Hi there. Gerry here. Just want to let you know that plummeting stock markets, reckless politicians, crazed rioters in England—all this bad news makes me want to kill somebody.
So I did.
I didn’t like him. He met a horrible end. I felt much better.
This was in my study, at my computer. I was working on a new mystery novel. I suppose you could say it’s sad commentary on our times when murdering someone is a relief from real life. But that’s not really true. Good times or bad, a mystery novel is always the best escape.
If you’re reading this you probably know exactly what I mean. But you also have to admit there’s something a bit odd about it. When reality is too burdensome, stressful, or maybe you’ve just had a long day, your refuge is a fictional world where most likely somebody is about to, or already has come to a violent end. As in shot. Stabbed. Strangled.
There’s good reason for this, and, no, we aren’t all psychopaths. The people who write these books (look at those smiling faces at the top of the page!) are pretty normal and well-adjusted, as are most of the people who read their books. But we know that there is something in many of us that needs a good murder story.
I’m not talking about graphic violence, as I don’t have the stomach for it. I’m not talking about true crime, where justice often isn’t done. I’m talking about books that give us entry into a world where there is good and evil, cops and criminals (sometimes blended together), where the villain usually gets his or her just desserts.

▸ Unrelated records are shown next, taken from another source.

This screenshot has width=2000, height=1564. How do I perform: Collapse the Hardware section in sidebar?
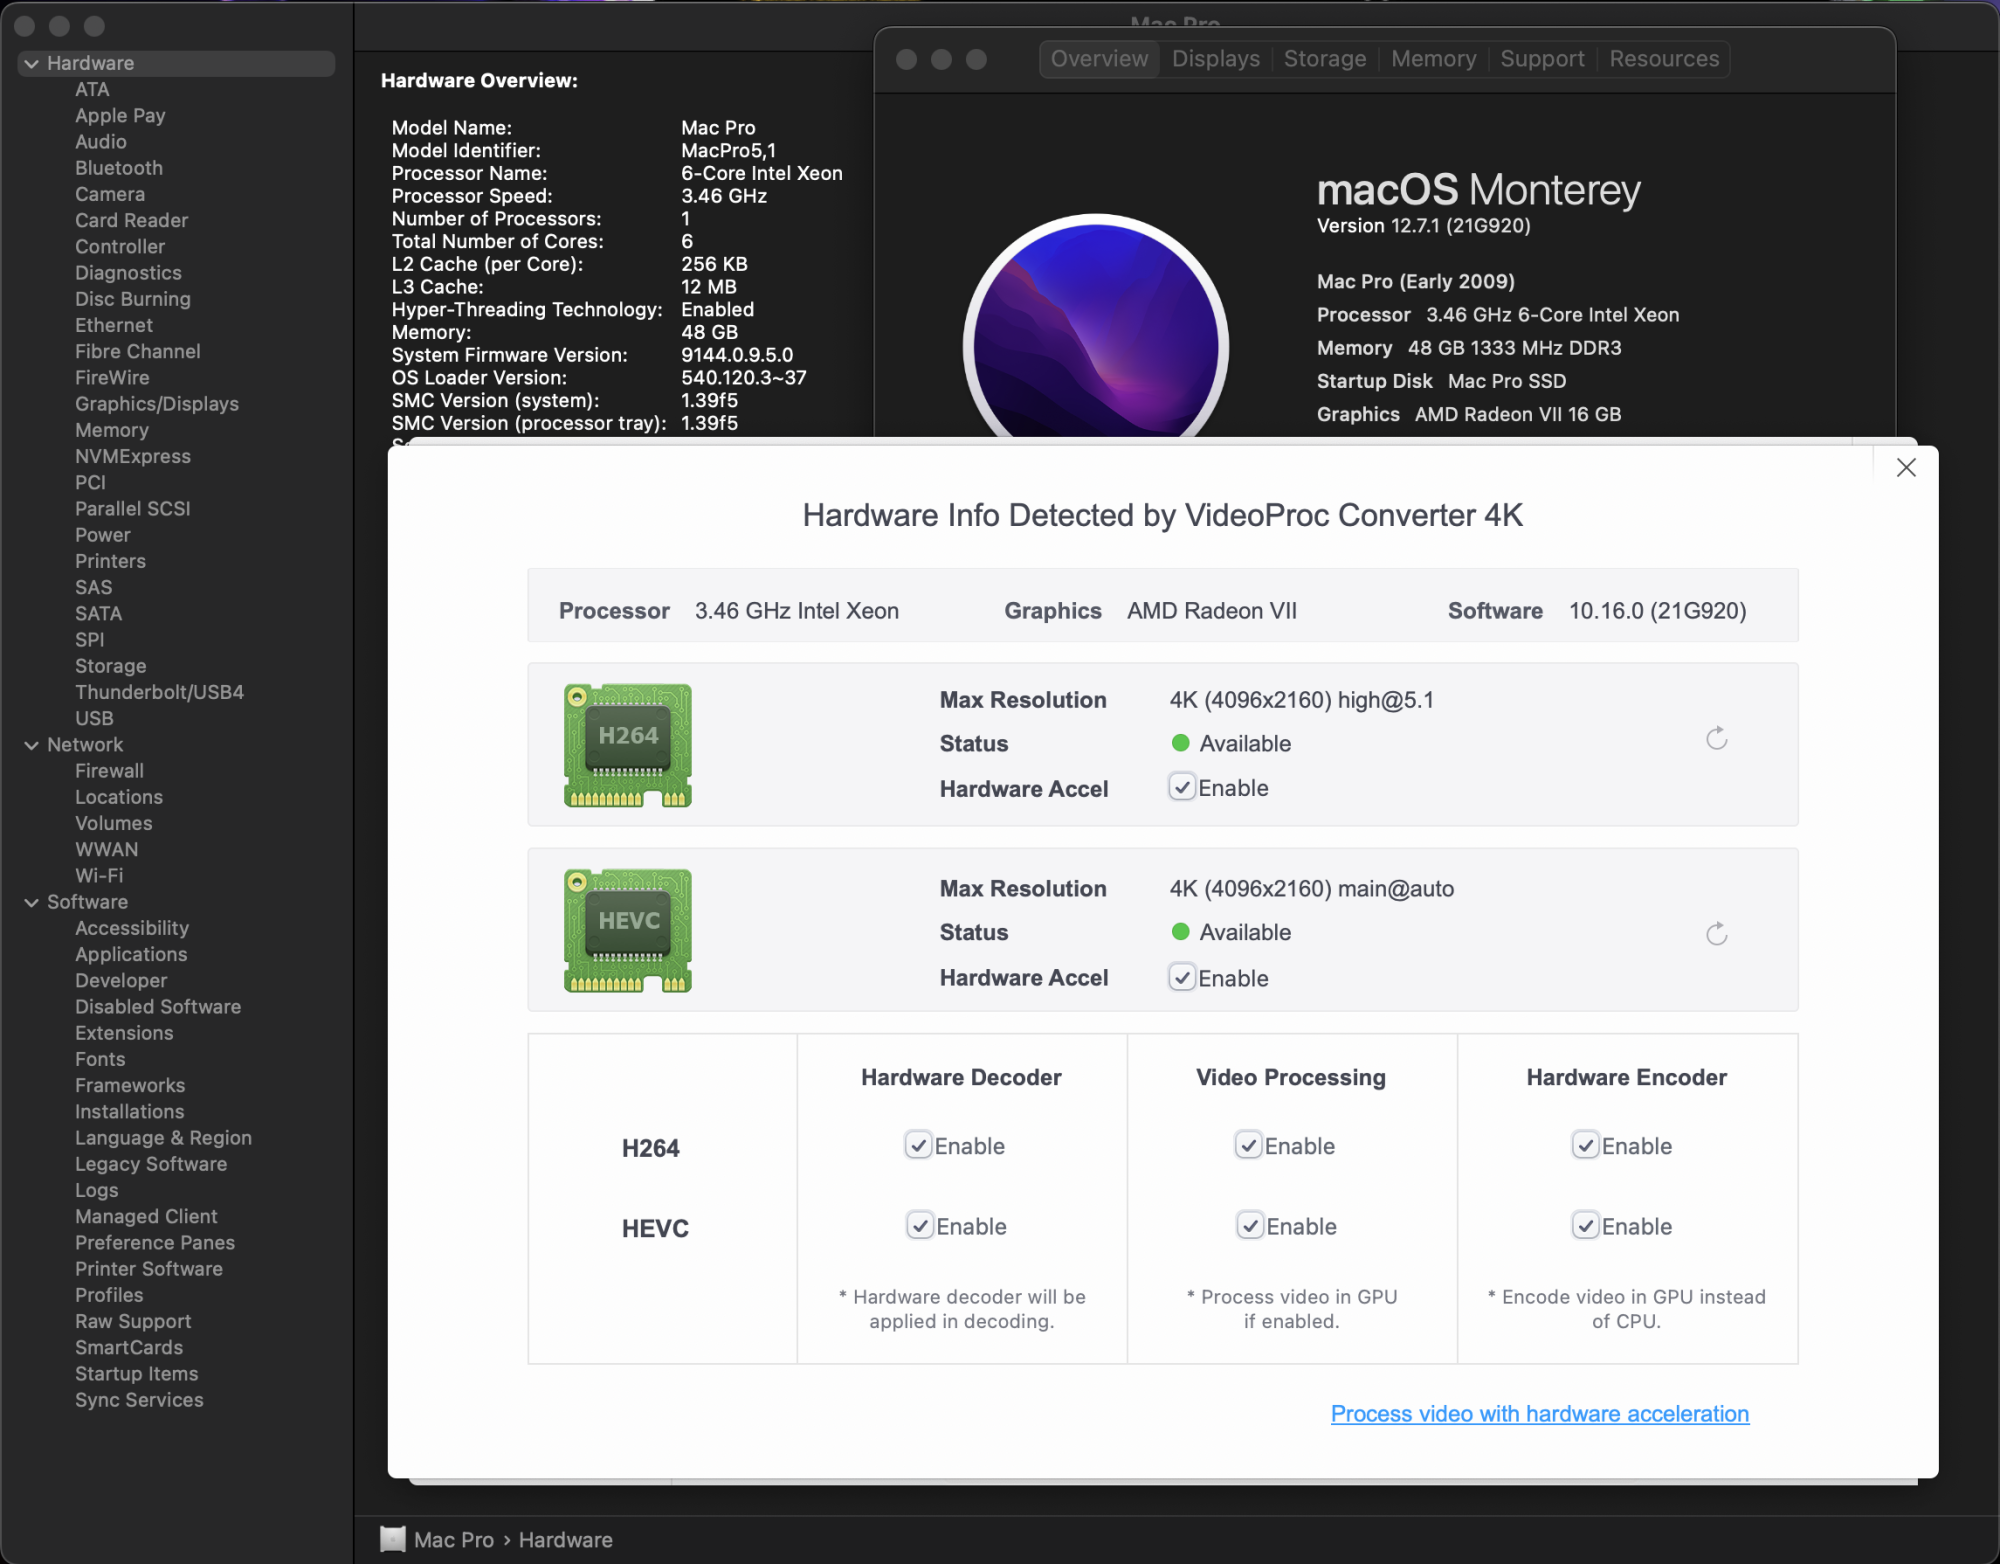pos(32,63)
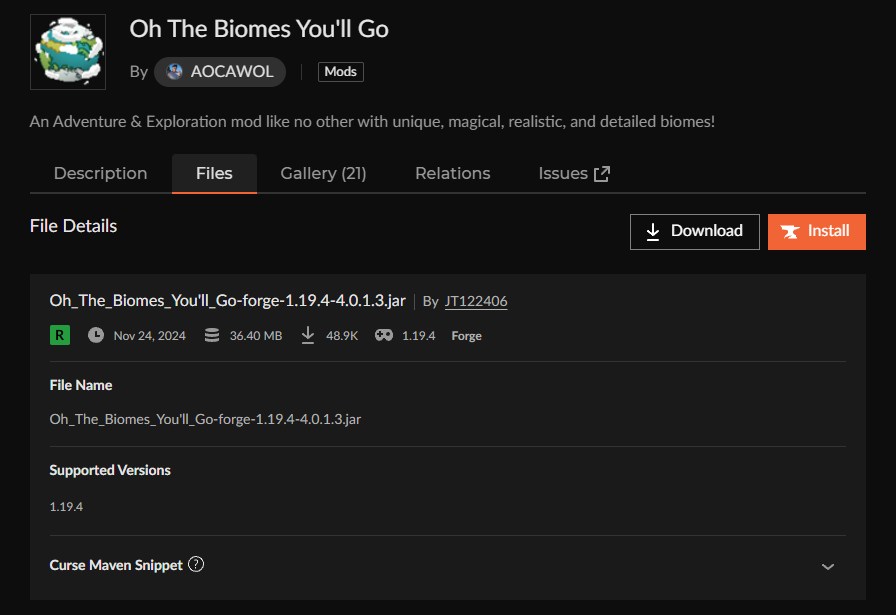896x615 pixels.
Task: Expand the Curse Maven Snippet section
Action: pyautogui.click(x=827, y=566)
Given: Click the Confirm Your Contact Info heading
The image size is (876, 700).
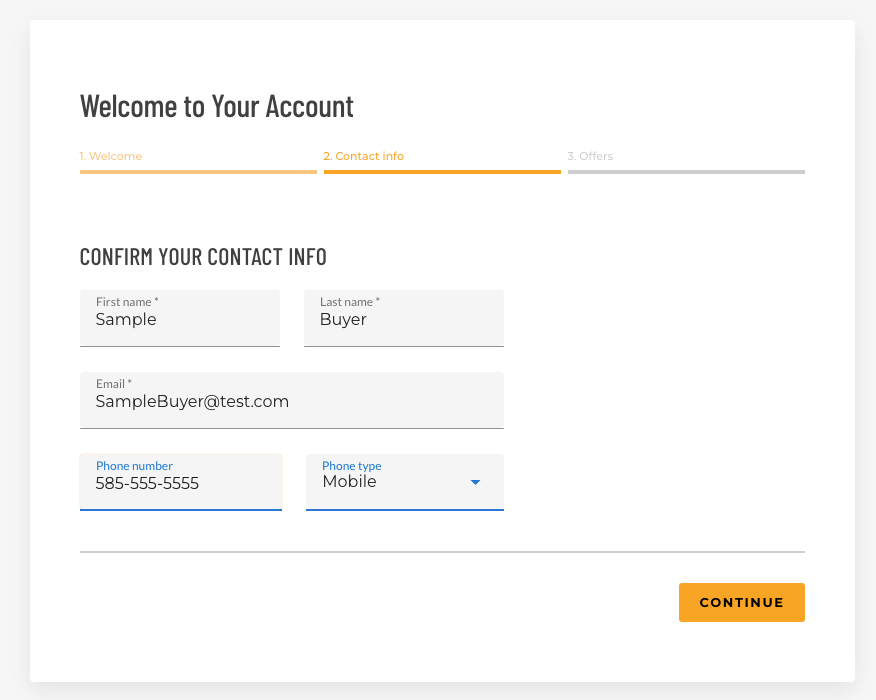Looking at the screenshot, I should 203,257.
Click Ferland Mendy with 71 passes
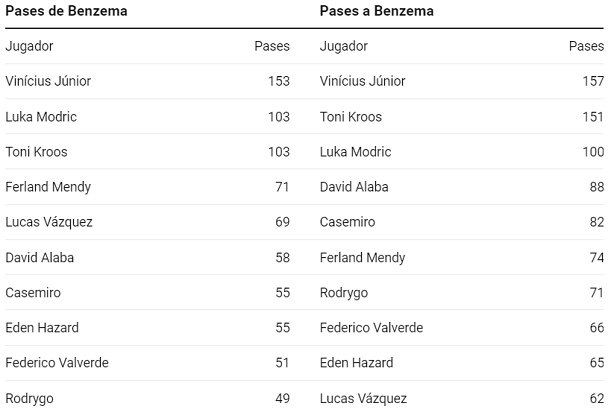614x418 pixels. pyautogui.click(x=147, y=187)

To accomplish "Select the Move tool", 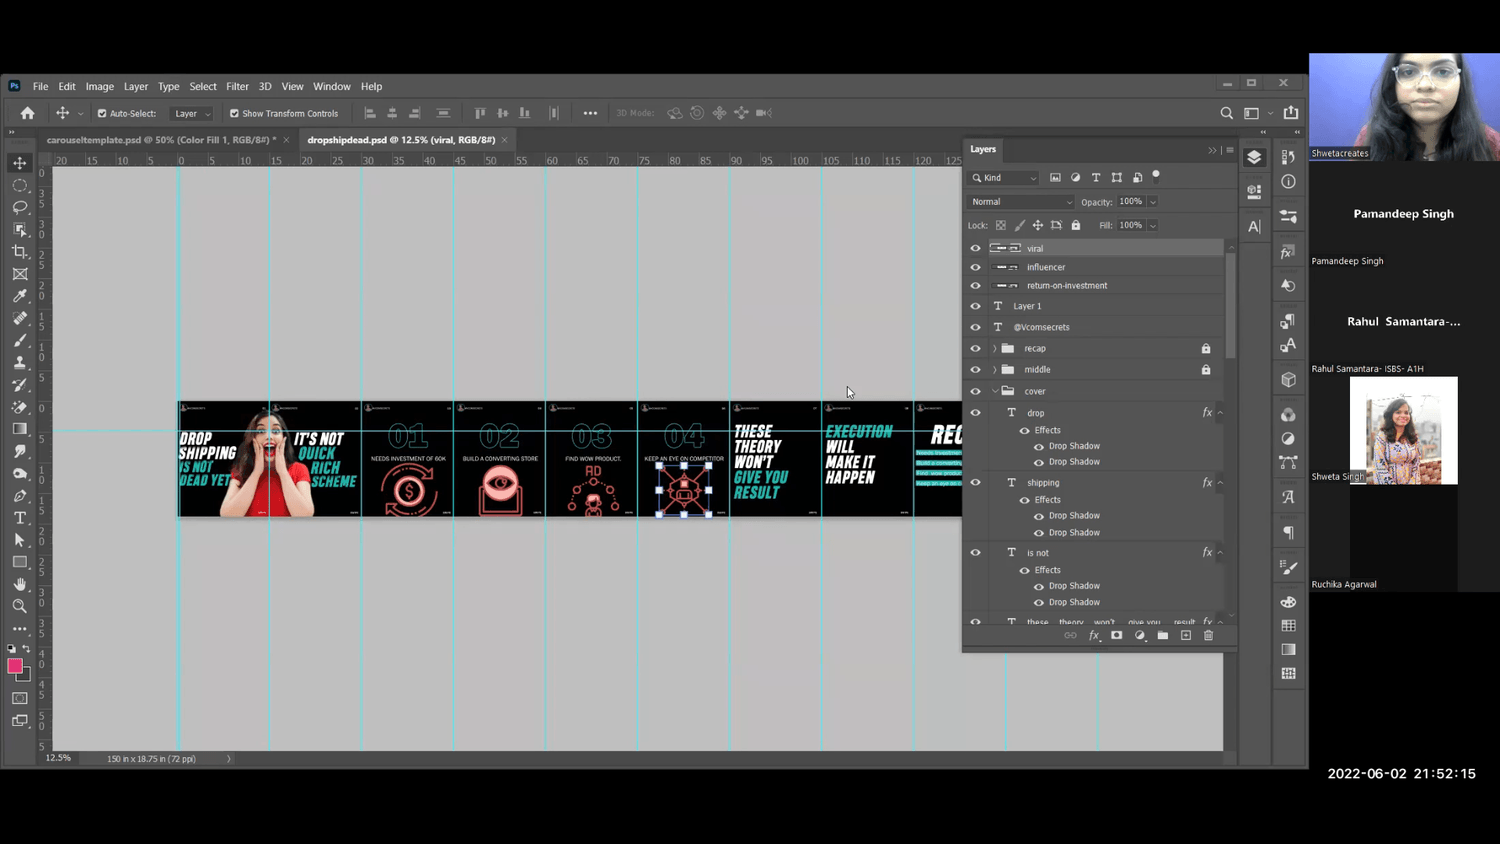I will (20, 163).
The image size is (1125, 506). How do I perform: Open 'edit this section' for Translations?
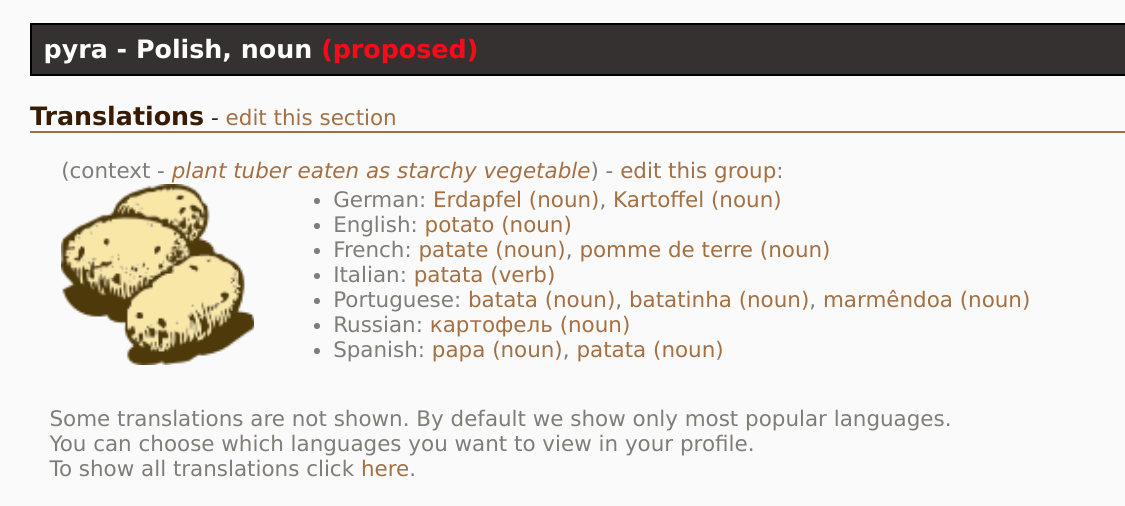click(310, 118)
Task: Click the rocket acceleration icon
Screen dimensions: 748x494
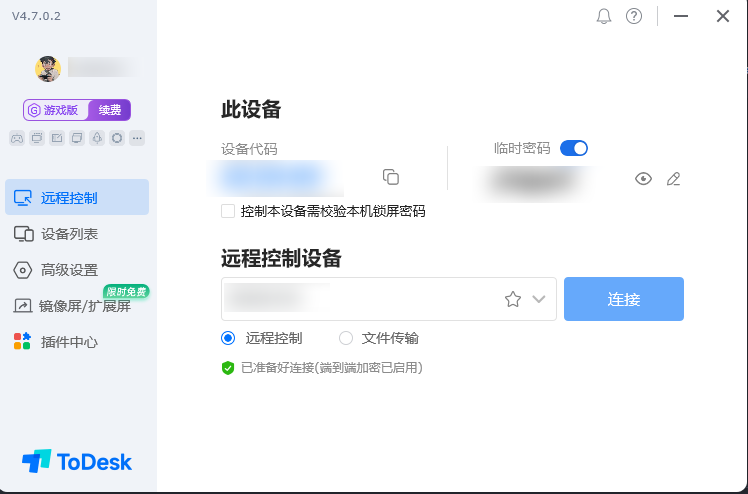Action: 97,137
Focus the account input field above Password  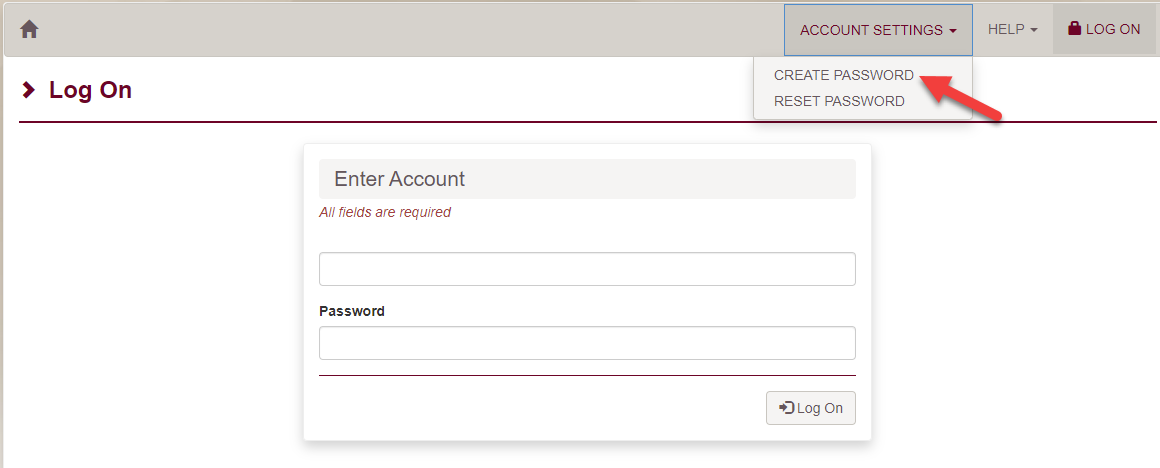587,269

This is an idealized world, in many ways. It usually includes someone who is a threat to good and law-abiding people. And a hero or heroine to arrive and make things right. For a time—a few hours, a few days—we are in a world where, yes, there is evil. But good (presented in many variations) usually prevails. We’re counting on it.
I once asked Robert B. Parker about the detective novel and the originators of the genre. I thought we’d talk about Raymond Chandler. Instead he started talking about Paladin and Sir Gawain and the Green Knight.
There is something in us that needs these morality tales, I guess. I know that this week I’ve felt like fleeing real life for the books on my shelf and the story on my computer screen. In those worlds of murder and mayhem, at least, all is well.